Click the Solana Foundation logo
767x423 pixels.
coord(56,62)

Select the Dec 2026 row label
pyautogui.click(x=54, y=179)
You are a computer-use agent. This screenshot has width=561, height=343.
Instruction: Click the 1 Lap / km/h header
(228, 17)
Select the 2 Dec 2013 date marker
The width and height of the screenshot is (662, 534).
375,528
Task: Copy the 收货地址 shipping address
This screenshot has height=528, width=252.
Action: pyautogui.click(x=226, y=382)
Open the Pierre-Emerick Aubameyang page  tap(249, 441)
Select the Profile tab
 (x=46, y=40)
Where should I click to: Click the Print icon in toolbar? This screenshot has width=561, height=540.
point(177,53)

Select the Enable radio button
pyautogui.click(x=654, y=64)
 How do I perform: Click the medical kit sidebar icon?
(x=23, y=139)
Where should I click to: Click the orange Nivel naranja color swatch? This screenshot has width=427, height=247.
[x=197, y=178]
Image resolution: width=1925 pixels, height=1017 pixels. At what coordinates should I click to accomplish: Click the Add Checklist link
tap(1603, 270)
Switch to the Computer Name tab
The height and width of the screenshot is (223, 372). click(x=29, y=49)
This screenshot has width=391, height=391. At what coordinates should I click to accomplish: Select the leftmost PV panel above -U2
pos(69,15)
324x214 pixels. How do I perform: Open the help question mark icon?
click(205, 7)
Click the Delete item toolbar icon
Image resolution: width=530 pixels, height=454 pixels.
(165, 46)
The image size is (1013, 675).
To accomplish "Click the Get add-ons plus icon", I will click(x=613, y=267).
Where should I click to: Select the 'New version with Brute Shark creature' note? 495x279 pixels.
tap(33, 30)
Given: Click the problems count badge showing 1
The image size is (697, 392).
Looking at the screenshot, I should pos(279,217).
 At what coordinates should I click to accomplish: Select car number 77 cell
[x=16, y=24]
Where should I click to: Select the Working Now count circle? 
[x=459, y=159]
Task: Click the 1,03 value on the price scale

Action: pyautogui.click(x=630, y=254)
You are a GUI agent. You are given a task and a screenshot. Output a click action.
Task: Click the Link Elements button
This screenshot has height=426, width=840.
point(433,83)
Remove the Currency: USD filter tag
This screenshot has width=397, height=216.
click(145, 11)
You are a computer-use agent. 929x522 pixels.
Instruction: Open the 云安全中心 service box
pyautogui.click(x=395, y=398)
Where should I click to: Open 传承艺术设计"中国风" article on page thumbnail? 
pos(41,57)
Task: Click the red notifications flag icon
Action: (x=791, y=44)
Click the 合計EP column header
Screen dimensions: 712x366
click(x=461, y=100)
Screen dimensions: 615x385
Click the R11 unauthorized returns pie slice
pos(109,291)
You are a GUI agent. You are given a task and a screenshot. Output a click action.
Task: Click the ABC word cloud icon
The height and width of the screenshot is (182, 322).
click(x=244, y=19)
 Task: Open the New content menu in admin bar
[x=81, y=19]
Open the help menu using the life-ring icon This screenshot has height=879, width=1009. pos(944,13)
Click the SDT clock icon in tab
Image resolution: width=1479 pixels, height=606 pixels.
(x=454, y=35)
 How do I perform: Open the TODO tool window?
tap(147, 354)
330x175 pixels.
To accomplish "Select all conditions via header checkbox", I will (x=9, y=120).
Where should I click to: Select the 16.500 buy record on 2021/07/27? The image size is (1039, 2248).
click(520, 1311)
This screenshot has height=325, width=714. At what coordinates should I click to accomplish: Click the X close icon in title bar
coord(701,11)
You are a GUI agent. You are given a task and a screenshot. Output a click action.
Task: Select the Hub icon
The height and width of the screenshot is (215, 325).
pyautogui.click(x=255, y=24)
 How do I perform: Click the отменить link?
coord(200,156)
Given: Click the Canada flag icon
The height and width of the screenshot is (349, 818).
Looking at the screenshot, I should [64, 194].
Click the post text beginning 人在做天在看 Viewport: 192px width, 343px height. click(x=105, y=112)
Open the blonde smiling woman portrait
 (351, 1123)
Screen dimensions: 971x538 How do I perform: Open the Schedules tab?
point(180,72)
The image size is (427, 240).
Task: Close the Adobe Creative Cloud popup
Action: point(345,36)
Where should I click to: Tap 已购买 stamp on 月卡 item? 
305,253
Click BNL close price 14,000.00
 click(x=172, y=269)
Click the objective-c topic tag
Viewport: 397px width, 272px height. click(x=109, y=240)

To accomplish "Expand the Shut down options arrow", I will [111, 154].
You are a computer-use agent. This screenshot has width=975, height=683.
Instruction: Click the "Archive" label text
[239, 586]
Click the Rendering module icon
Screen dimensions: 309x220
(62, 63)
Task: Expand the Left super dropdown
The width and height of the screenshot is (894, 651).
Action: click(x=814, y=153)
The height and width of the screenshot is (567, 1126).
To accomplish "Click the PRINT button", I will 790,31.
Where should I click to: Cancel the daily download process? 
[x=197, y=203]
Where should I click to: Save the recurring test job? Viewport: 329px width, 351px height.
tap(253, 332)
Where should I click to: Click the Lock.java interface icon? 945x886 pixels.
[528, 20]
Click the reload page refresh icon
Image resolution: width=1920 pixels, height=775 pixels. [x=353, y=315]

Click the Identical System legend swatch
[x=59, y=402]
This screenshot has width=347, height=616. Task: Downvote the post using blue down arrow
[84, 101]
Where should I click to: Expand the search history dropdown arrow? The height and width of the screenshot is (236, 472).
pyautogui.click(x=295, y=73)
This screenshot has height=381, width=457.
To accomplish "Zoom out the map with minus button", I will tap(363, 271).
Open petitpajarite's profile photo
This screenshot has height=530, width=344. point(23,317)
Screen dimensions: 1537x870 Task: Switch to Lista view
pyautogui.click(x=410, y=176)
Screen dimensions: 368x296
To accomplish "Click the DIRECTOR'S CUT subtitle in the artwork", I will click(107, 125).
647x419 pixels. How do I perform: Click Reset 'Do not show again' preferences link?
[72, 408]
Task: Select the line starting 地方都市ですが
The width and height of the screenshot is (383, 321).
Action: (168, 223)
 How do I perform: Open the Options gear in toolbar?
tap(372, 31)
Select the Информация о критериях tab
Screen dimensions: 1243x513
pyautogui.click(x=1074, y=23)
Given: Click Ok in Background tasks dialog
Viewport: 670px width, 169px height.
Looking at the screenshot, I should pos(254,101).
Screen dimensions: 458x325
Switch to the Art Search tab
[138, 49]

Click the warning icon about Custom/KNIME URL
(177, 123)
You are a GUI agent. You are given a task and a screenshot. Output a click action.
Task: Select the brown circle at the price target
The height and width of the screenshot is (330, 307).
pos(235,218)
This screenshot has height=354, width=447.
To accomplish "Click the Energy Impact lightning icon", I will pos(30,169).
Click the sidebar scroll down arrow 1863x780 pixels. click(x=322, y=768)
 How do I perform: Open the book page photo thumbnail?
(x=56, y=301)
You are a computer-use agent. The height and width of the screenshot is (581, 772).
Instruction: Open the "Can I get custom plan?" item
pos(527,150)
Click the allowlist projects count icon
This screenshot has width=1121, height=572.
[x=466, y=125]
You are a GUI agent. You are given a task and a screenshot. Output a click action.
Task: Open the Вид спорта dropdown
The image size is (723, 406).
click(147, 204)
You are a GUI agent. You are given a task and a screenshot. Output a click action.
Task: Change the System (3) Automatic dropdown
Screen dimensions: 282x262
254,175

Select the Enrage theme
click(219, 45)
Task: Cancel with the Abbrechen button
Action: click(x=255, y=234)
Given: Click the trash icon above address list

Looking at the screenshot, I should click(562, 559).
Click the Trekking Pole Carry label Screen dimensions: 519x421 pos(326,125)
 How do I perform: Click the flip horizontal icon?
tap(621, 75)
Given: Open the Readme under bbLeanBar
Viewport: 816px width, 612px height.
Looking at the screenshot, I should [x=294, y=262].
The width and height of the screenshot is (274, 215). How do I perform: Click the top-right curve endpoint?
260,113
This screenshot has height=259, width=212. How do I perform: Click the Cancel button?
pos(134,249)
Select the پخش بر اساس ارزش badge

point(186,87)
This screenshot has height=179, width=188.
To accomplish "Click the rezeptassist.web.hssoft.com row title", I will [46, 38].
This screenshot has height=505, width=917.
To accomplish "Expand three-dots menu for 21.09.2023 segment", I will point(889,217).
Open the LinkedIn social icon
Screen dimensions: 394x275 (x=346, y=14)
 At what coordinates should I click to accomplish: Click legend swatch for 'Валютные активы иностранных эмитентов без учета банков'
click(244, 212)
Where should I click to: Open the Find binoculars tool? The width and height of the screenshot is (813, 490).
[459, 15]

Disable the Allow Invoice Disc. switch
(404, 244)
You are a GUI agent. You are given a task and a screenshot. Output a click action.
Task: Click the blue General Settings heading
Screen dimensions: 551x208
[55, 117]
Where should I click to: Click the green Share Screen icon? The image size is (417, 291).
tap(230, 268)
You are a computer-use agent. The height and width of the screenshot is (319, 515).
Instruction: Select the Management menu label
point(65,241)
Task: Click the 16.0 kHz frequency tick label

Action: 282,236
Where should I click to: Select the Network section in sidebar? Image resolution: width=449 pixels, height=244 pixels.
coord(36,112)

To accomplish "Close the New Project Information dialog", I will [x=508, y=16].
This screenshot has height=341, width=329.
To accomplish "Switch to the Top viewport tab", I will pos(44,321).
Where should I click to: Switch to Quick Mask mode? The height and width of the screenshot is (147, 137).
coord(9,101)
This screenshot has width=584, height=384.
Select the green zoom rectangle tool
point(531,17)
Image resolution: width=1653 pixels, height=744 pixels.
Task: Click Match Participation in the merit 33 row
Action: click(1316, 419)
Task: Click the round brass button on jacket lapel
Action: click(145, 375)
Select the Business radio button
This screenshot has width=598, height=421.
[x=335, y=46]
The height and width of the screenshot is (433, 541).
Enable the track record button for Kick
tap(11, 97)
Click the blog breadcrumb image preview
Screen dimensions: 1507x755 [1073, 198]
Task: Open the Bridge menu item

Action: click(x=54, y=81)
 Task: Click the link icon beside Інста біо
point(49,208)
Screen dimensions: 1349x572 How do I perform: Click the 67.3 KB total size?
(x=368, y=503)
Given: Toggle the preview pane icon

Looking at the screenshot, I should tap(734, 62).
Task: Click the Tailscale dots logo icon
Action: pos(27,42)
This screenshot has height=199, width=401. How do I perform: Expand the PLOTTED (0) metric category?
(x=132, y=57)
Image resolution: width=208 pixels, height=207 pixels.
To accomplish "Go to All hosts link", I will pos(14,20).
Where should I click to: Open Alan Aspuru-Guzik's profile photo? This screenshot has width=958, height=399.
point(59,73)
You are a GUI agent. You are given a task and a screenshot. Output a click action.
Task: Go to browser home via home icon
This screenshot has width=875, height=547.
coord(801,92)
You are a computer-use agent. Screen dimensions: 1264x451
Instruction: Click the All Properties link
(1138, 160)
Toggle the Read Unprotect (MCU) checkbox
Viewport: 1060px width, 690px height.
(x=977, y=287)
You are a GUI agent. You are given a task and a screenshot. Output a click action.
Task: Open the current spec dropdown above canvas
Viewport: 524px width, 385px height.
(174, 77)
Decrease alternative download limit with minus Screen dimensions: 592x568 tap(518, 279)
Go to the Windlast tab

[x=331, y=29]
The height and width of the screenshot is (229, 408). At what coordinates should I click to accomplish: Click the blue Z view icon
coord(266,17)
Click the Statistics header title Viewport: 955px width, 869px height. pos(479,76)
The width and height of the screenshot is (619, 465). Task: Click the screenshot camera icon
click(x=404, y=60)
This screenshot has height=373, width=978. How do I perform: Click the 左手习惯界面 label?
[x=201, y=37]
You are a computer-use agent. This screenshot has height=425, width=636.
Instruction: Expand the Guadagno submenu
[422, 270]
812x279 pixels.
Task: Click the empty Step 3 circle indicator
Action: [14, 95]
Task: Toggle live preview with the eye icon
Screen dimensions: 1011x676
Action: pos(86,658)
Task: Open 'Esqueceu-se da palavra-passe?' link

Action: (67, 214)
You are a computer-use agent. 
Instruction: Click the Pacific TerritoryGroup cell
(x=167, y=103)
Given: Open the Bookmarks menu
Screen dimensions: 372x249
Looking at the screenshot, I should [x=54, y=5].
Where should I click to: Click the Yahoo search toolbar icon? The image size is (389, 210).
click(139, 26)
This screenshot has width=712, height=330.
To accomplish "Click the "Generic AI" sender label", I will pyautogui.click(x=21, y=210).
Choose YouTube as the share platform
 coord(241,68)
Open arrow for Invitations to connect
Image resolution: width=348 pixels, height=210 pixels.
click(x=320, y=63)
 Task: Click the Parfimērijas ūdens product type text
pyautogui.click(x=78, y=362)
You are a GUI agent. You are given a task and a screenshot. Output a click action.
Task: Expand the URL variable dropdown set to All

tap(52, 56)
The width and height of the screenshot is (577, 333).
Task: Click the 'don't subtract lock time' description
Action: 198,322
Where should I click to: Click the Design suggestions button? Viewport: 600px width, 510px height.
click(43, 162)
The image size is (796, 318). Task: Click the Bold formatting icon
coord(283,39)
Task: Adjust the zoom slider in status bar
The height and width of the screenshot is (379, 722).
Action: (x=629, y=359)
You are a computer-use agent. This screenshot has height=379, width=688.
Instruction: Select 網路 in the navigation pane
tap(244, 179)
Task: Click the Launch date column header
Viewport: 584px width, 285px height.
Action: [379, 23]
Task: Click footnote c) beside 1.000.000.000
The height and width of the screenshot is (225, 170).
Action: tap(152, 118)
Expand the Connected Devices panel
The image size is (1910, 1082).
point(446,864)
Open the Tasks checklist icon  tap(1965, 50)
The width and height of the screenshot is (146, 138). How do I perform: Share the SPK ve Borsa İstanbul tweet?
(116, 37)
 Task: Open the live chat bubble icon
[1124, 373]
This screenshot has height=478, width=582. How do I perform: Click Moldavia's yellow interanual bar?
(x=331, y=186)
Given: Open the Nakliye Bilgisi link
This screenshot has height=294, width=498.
··········
Work item ▸
Look through the entries above, find each line containing "dialog", and copy it.

Answer space ▸
Given: Click Ok in Background tasks dialog
To accomplish "Close the New Project Information dialog", I will [x=508, y=16].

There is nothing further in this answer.